Alıştırma Yönergesi: Erdoğan'ın belediye başkanlığını anlatan metinde "Erdoğan, deyim yerindeyse" sözleriyle başlayıp "ilerleme kaydedilebileceğini göstermiştir." sözleri de dahil olmak üzere süren bölümü hiçbir değişiklik yapmadan yazın.

Tarihi 25 Mayıs 2017

Hizmet Belediyeciliğinden İmaj Belediyeciliğine

Yerel yönetimlerin AK Parti'nin ve lideri Recep Tayyip Erdoğan'ın siyasi yaşantısında özel bir yeri var. Erdoğan'ın milyonların gönlünde taht kurması İstanbul Büyükşehir Belediye Başkanı olarak yaptığı hizmetlerle başlar.
Erdoğan'ın belediye başkanlığı dönemindeki çalışmaları İstanbul'un akmayan suyunu akıtmaktan, toplanmayan çöpleri toplamaktan, toplu konut inşa etmekten, metro gibi altyapı yatırımlarına başlayıp bitirmekten çok daha ileri anlamları taşımaktadır.
Erdoğan, deyim yerindeyse bir milletin makûs talihinin değişebileceğini göstermiştir belediye başkanlığı döneminde.
Siyasetin illaki kayıkçı kavgası demek olmadığını, halka hizmet ederek de siyaset yapılabileceğini göstermiştir.
Geri kalmışlığın bir kader olmadığını, yanlış yönetim ve politikaların sonucu olduğunu, çok çalışma, milletin desteği ve Allah'ın yardımı ile kısa sürede ilerleme kaydedilebileceğini göstermiştir.
Tam da bu anlamından dolayı Erdoğan'ın belediyeciliği İstanbul sınırlarını aştı. Erdoğan, milletin gözünde İstanbul'un başarılı belediye başkanı olmaktan çok daha yüce bir mevkiye yerleşti, İstanbul'da başardıklarını pekâlâ Türkiye genelinde de hayata geçirebilecek bir umut oldu.
İşte bu umut AK Parti'yi kurulduktan çok kısa bir süre sonra gerçekleşen 3 Kasım 2002 seçimlerinde iktidar yaptı. Ve bu umut Erdoğan'ı belediye başkanı, parti genel başkanı, milletvekili, başbakan ve cumhurbaşkanı olmanın çok ötesinde "milletin adamı" yaptı.

Sağlanan Veriler:
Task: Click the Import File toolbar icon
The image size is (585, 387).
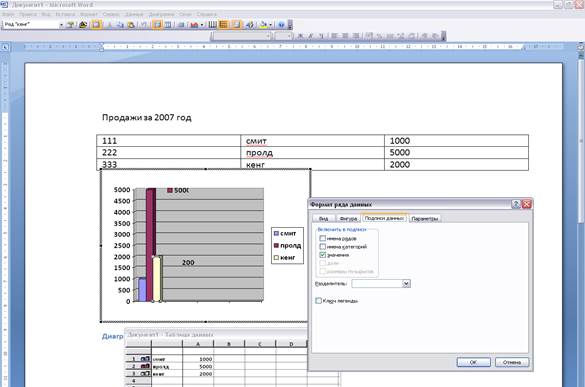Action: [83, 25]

--

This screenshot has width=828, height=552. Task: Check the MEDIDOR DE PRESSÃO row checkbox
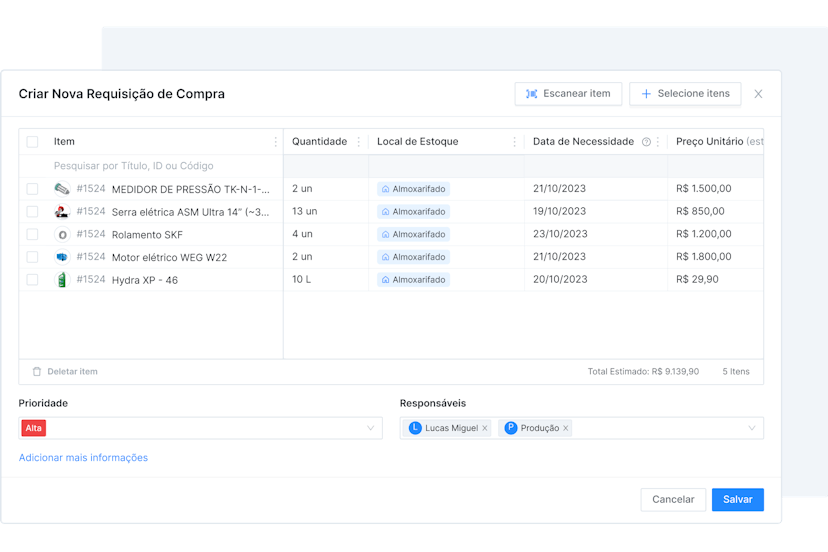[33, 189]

Alıştırmanın Çözümü:
Erdoğan, deyim yerindeyse bir milletin makûs talihinin değişebileceğini göstermiştir belediye başkanlığı döneminde.
Siyasetin illaki kayıkçı kavgası demek olmadığını, halka hizmet ederek de siyaset yapılabileceğini göstermiştir.
Geri kalmışlığın bir kader olmadığını, yanlış yönetim ve politikaların sonucu olduğunu, çok çalışma, milletin desteği ve Allah'ın yardımı ile kısa sürede ilerleme kaydedilebileceğini göstermiştir.